Supplied records:
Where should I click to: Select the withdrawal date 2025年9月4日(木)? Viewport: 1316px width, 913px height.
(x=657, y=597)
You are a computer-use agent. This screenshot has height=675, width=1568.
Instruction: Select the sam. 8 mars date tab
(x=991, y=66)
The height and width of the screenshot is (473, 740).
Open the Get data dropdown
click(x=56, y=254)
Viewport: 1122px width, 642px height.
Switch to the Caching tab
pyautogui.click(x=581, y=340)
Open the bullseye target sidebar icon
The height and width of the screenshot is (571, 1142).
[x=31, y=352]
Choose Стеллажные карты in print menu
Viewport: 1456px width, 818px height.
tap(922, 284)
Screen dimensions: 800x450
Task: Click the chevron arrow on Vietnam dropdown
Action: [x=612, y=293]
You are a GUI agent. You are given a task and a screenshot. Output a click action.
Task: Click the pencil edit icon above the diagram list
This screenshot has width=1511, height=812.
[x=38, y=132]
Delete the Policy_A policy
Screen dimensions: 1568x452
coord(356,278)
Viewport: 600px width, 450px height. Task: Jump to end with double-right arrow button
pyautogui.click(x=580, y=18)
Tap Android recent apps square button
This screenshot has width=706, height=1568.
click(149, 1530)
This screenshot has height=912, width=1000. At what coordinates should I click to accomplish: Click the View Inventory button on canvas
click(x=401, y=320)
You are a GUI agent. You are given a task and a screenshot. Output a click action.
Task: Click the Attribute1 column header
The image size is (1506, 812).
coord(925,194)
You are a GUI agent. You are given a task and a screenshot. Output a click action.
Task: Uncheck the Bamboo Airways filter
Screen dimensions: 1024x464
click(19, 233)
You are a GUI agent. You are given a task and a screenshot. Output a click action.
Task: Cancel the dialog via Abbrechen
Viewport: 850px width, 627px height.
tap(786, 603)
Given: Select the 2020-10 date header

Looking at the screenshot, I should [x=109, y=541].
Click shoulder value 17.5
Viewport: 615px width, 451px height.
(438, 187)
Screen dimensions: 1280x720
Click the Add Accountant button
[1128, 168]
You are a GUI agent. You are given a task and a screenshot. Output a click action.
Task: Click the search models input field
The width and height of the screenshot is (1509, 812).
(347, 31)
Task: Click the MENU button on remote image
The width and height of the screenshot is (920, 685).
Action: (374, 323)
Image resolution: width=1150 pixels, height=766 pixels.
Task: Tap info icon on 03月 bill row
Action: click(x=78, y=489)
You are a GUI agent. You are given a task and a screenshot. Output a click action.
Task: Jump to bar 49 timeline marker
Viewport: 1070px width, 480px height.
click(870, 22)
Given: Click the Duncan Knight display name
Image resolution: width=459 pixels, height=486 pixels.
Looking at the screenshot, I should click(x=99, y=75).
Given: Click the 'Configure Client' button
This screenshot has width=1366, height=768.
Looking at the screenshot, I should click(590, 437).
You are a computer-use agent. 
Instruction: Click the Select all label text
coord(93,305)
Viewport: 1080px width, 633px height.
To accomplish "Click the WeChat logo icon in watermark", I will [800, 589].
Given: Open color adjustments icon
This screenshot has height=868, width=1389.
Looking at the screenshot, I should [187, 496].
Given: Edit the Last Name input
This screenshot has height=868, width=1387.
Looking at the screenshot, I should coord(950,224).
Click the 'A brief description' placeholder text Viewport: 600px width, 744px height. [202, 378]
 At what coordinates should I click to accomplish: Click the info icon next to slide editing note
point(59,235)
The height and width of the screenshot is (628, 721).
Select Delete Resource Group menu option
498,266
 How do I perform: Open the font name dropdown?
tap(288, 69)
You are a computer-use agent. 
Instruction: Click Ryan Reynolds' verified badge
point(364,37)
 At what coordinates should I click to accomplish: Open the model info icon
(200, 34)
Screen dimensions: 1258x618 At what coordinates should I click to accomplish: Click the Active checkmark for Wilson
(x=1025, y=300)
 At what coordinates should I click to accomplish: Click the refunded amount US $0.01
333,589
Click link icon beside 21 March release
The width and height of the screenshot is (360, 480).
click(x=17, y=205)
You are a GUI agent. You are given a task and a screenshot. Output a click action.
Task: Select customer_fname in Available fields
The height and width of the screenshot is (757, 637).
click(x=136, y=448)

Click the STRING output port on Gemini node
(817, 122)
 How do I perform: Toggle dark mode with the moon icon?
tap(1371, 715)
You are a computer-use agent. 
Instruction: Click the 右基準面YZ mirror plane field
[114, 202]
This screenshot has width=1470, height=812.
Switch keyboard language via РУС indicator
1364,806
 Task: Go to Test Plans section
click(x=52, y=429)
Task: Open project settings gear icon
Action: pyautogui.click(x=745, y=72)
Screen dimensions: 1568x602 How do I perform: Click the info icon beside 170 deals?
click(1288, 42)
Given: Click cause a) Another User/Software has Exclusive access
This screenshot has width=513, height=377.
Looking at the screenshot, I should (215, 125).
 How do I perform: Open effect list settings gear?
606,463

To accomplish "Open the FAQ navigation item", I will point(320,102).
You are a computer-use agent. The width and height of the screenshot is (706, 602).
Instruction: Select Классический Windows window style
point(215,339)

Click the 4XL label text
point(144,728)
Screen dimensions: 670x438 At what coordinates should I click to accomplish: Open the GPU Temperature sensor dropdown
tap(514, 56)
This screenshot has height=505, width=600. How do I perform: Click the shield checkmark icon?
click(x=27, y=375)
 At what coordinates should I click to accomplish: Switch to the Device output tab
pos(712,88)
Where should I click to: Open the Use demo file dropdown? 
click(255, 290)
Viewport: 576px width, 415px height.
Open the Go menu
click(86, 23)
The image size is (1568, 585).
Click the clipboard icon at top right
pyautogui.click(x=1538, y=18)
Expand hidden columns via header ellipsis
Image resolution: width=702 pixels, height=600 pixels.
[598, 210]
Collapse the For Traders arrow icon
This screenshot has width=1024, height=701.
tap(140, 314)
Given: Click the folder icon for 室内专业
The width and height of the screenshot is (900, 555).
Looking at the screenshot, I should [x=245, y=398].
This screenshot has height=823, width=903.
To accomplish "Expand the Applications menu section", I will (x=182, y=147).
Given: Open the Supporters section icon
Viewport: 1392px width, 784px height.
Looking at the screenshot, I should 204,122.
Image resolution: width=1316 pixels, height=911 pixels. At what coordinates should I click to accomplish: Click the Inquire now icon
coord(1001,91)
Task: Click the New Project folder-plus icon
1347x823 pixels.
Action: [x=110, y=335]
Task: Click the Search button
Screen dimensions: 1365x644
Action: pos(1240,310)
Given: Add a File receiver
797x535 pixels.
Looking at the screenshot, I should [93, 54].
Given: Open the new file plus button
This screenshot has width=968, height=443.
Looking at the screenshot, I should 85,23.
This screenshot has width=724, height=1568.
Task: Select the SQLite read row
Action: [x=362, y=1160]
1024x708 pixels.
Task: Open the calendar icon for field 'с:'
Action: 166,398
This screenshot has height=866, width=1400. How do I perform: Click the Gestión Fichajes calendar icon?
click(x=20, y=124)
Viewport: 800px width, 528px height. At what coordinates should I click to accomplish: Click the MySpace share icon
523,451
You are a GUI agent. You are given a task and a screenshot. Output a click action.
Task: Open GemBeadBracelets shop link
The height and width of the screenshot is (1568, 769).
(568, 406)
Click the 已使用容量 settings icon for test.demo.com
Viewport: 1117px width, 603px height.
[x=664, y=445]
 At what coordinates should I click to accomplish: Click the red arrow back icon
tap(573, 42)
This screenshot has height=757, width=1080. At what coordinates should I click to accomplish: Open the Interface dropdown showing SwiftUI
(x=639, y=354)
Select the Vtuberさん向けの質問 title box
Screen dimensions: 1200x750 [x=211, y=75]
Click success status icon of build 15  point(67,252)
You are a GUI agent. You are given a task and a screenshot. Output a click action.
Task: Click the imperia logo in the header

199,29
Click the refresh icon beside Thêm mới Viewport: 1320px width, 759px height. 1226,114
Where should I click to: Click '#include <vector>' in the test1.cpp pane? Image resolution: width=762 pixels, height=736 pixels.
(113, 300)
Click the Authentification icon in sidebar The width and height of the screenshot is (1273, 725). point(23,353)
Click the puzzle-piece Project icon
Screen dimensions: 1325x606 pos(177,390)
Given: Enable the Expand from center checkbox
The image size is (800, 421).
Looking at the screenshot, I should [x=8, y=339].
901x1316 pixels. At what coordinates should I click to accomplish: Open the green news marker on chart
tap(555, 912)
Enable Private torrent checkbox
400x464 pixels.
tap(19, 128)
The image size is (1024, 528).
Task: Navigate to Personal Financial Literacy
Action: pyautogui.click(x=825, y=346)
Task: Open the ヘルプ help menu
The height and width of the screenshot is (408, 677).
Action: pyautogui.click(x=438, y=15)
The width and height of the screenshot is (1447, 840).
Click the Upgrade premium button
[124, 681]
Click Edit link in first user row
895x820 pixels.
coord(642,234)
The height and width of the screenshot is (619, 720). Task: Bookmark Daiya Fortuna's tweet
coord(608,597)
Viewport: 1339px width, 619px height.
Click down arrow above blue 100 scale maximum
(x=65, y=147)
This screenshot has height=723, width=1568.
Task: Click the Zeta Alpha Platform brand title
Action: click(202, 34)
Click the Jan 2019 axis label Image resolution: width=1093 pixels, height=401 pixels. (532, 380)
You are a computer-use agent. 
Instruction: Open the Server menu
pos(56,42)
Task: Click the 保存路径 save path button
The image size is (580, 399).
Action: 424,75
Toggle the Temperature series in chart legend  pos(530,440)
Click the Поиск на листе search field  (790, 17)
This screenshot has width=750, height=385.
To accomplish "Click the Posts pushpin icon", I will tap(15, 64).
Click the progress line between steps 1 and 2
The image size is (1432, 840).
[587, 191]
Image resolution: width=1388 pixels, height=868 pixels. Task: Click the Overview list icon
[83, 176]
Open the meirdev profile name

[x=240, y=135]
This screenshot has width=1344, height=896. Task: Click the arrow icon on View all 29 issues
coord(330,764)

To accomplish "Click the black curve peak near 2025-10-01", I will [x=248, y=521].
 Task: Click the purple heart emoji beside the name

What you are asked to do: Taking the lines above, repeat exactly those from the line that contains "Click success status" through the line that contains "Click the refresh", and both of those lines as well. Include nothing else.

Task answer:
Click success status icon of build 15  point(67,252)
You are a GUI agent. You are given a task and a screenshot. Output a click action.
Task: Click the imperia logo in the header

199,29
Click the refresh icon beside Thêm mới Viewport: 1320px width, 759px height. 1226,114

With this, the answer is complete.